Question

Let $ f(x) = {x^k},k \in \mathbb{R} $ . The value of $ k $ so that $ f $ is differentiable $ (n - 1) $ times at $ x = 0 $ , but not differentiable $ n $ times at $ x = 0 $ is
(A) $ n $
(B) $ n - 1 $
(C) $ \dfrac{{3n - 2}}{3} $
(D) None of these

Answer 1

Hint: We need to first find the trend of differentiation of the given equation to an arbitrary number of times, say, $ m $ . The differentiation of the given function is to be done by applying chain rule. By analysing the trend of the differentiated function we can determine the value of $ k $ for which the function can be differentiated up to $ (n - 1) $ times at $ x = 0 $ .
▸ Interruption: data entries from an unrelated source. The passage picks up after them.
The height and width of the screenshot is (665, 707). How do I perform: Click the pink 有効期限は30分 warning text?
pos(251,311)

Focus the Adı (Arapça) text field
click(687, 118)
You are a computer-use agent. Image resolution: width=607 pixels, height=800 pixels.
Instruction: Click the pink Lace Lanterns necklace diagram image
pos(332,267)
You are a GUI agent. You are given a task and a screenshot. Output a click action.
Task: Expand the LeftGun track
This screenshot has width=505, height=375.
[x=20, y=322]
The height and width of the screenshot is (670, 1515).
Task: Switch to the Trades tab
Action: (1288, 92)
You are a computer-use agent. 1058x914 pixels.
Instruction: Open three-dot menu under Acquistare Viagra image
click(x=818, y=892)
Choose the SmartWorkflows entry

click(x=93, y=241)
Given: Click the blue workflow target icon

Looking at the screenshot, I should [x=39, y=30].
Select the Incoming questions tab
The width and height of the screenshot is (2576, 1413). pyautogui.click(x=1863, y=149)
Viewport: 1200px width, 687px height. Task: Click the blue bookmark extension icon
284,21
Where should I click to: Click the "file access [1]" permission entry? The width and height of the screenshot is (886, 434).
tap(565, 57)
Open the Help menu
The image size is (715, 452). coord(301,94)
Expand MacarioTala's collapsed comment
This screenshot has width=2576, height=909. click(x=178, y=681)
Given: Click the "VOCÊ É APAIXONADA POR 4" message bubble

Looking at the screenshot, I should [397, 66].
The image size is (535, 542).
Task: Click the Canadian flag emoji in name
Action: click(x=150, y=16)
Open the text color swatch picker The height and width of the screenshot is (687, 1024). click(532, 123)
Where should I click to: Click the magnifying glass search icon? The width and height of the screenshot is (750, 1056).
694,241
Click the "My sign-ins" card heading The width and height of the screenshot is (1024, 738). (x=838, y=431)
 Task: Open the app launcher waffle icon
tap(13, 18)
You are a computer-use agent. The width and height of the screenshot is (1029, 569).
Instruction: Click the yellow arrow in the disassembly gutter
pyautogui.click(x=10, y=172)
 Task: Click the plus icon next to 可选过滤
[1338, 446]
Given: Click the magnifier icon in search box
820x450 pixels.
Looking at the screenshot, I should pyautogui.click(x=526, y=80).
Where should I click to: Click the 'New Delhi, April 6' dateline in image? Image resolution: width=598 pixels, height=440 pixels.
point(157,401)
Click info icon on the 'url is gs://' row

Complete step-by-step answer:
Given function is, $ f(x) = {x^k} $ .
Now, differentiating the function $ m $ -times, we get,
 $ {f^m}(x) = k(k - 1)(k - 2)(k - 3).....(k - (m - 1)){x^{k - m}} $
Thus, we can say that, if $ k $ is positive integer, then $ f $ is differentiable $ n $ -times for every $ n $ and for all $ x $ .
Hence, if $ f $ is differentiable $ (n - 1) $ times at $ x = 0 $ but not differentiable $ n $ -times.
We must have $ k \in \mathbb{R} - {\rm I} $ .
Now, by analysing the data we can see that,

Analysing option A,
 $ n $ is a positive integer.
But we must have valueof k as a real number excluding integers.
So, it doesn’t satisfy the condition for $ k $ .
So, option A is incorrect.

Analysing option B,
Similarly, $ (n - 1) $ is a positive integer.
But we must have valueof k as a real number excluding integers.
So, it doesn’t satisfy the condition for $ k $ .
So, option B is incorrect.

Analysing option C,
 $ \dfrac{{3n - 2}}{3} $ is a positive real number but not an integer.
As, $ \dfrac{{3n - 2}}{3} = n - \dfrac{2}{3} $ .
Also, we needed the value of k to be a real number excluding the integer set.
So, it satisfies the condition for $ k $ .
So, option C is correct.
Therefore, the correct option is C.
So, the correct answer is “Option C”.

Note: Differentiable functions means that a function that can be approximated locally by a linear function. Now, there is a very basic relation between differentiability and continuity of function. That is, if $ f:(a,b) \to \mathbb{R} $ is differentiable at $ c \in (a,b) $ , then $ f $ is continuous at $ c $ . The conclusion that can be drawn from this is that, a continuous may or may not be differentiable, but a differentiable function will always be continuous.